For a long time, I thought I was adopted. I truly did. I had nothing to back it up with, and while every account made it sound like my parents were really my parents, it was hard to believe. I went through life thinking that I had to be switched at birth or adopted or something.
How else could you explain the horror and torture, trauma and abuse that I went through? I didn't think there was anyway a normal family would do this to their kid. I figured I had to have ended up in the wrong family. Surely then, I was adopted.
Finally in my adult years...
It probably wasn't until well into my adult years that I got to meet some of my cousins. The physical characteristics were similar in many ways. Even though I didn't want to accept that this was my family, I began to see that I was NOT adopted.
I know there was a time early on in my life where my mom had to choose between me as an infant and my dad who had hepatitis. From what I was told, it was very contagious, and for some reason, she chose him over me. I don't know all the particulars or details and probably never will. However, I always felt that separation anxiety with my mom, and it never left even until the day she died.
There was another time I was told that when I was very young, something happened and I came to live with my cousins for a time. I don't remember it. I don't know the details, but once again I was separated from my mom.
I struggled to be away from my mom...
When I would go to church camp in the summer, I struggled to be away from my mom for a week. I was always worried that she would be there when it was over. When I would see her at the end of the week, I'd cry uncontrollably making my dad feel very uncomfortable.
It always felt like I had to be good enough to get chosen or loved by my mom. My dad was another story. I don't think he ever really wanted me that badly and my life made his life feel threatened.
Even until this day, I struggle with feeling that people who love me are going to leave me. They will want nothing to do with me. They will choose someone else. I struggled hard with that. I think this is the part that really resonated with Jody's column post.

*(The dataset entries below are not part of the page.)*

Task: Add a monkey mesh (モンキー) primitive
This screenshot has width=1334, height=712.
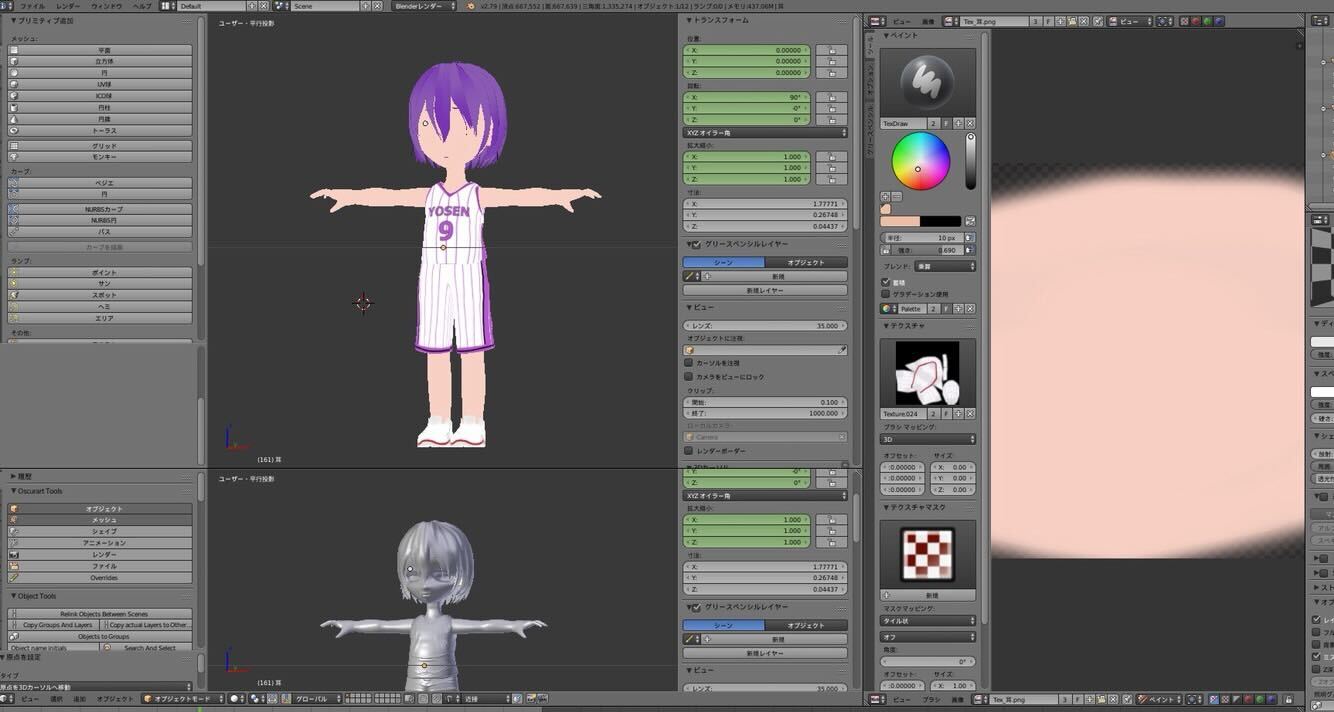Action: [104, 157]
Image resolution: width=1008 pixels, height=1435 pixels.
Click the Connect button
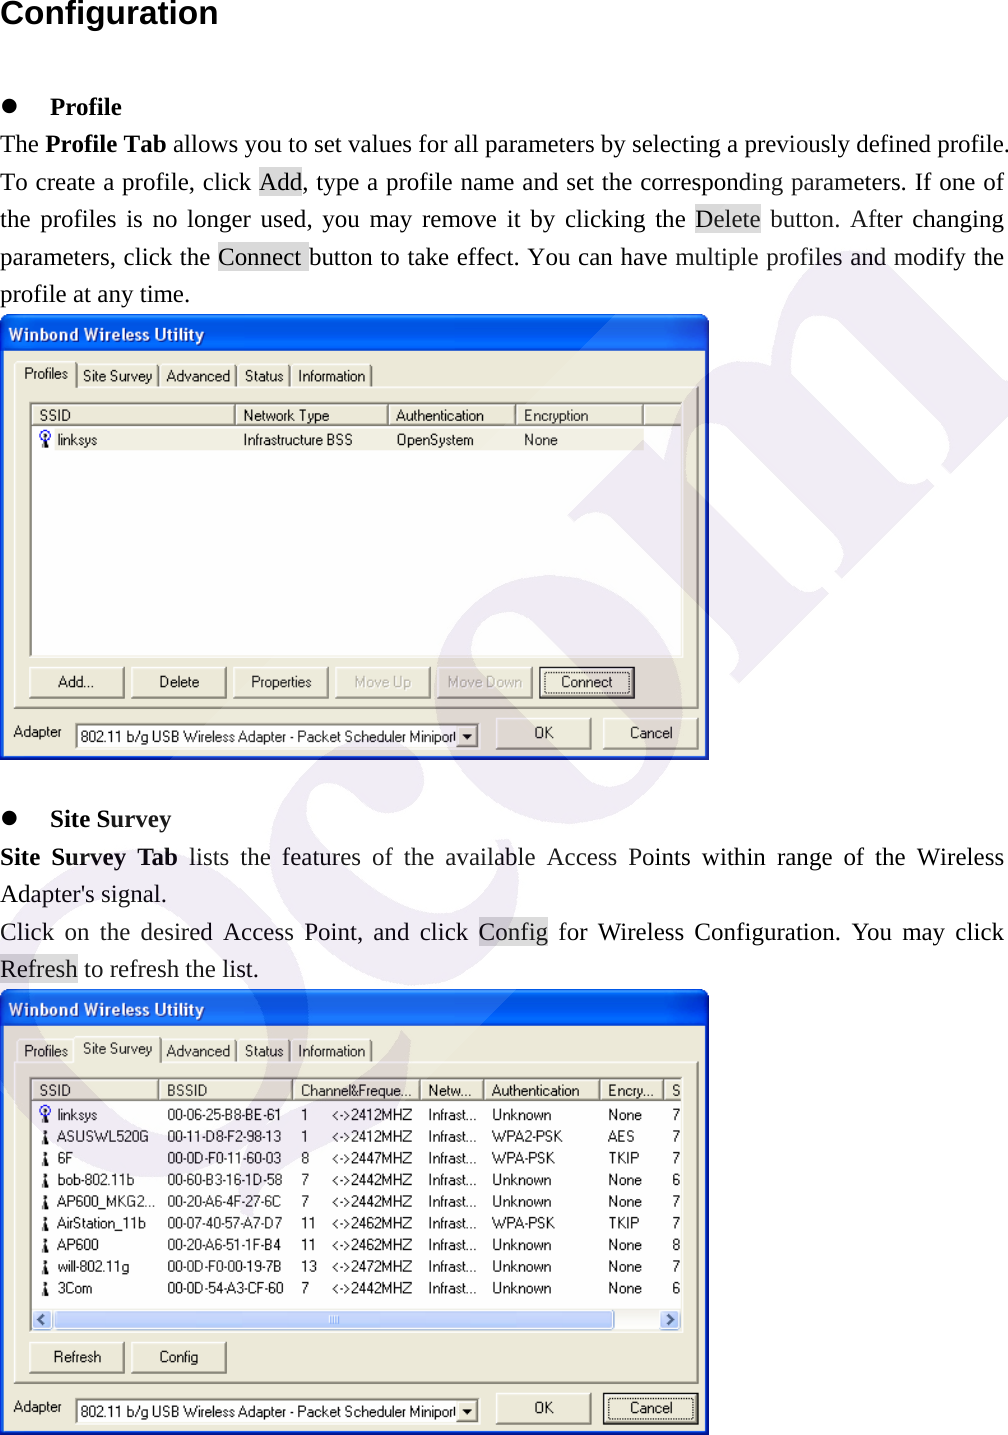point(586,681)
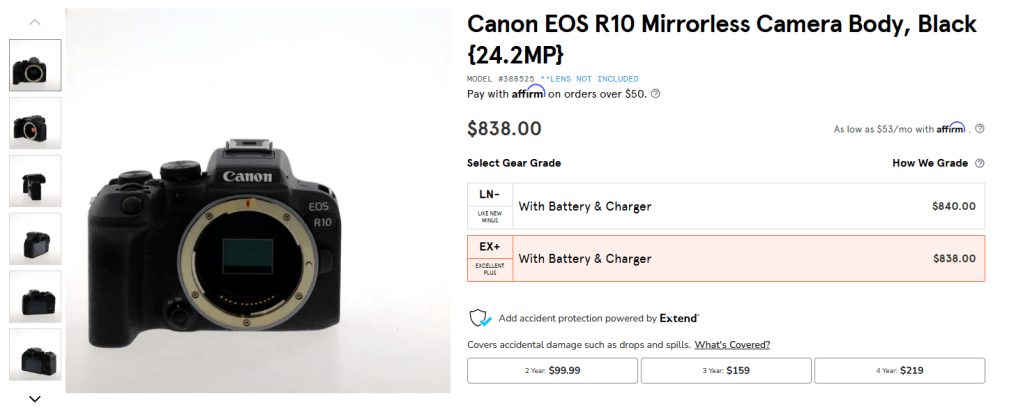
Task: Select the fourth camera thumbnail
Action: click(35, 239)
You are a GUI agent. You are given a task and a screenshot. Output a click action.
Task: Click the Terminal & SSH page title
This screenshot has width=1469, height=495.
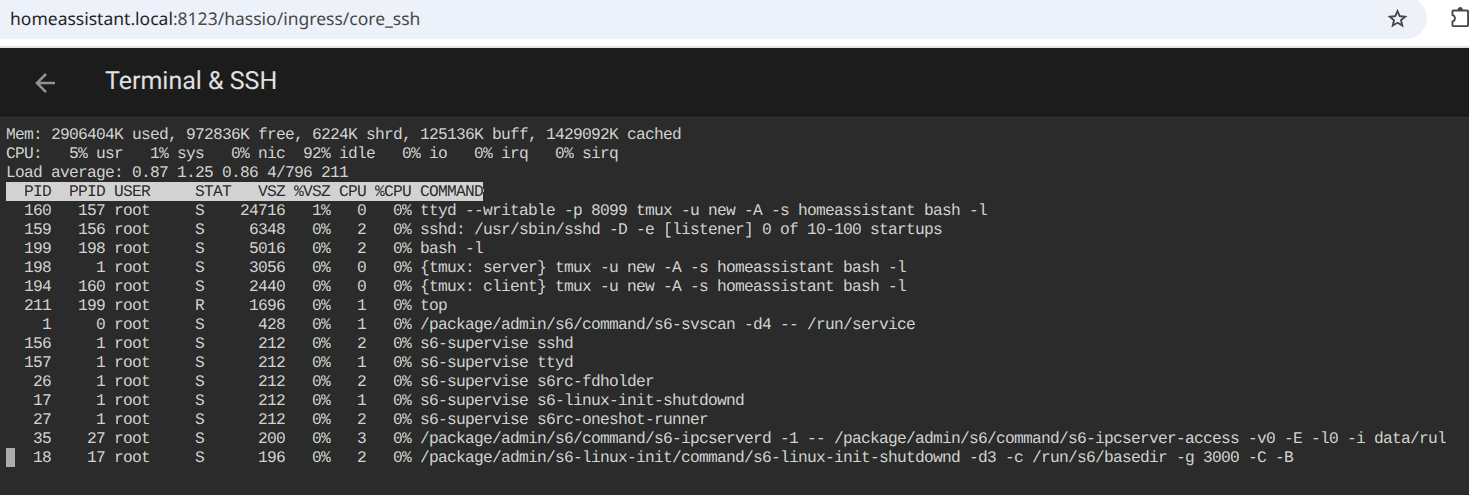[191, 81]
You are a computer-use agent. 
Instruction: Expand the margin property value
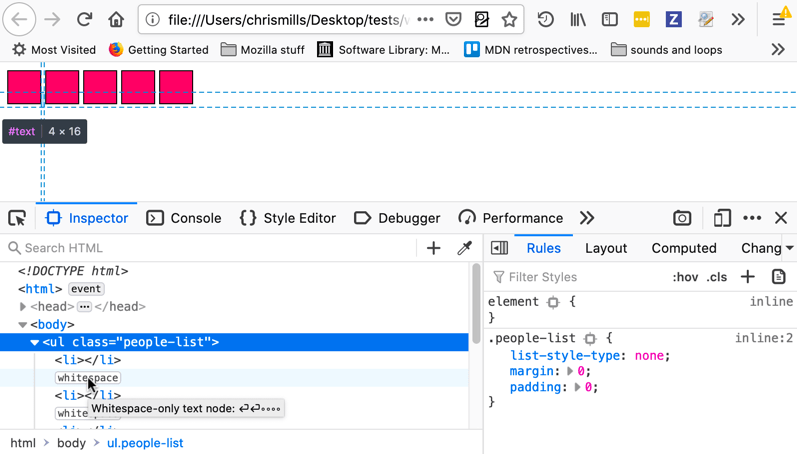(570, 371)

I'm glad she wrote the post because it helped me to explore this further. In my relationships now, I struggle to think that anyone would love me enough to keep me. I feel like I will at any moment be cast off as not wanted or not needed. It affects my relationships because people do love me, but I'm so afraid of being abandoned that I hold others at a distance.
More and more I'm coming to terms with what that felt like to be passed over and not chosen. I know I was too young to put it into words, but it impacts me in a big way. I do try to keep telling myself that what I went through years ago, was what happened then. It is not what is going on now.
One day I hope I will understand this more, but without the details of what truly transpired, it is hard to put it into context. I was NOT adopted, but some days it felt that way, and at times, I wish I could have been born into another family.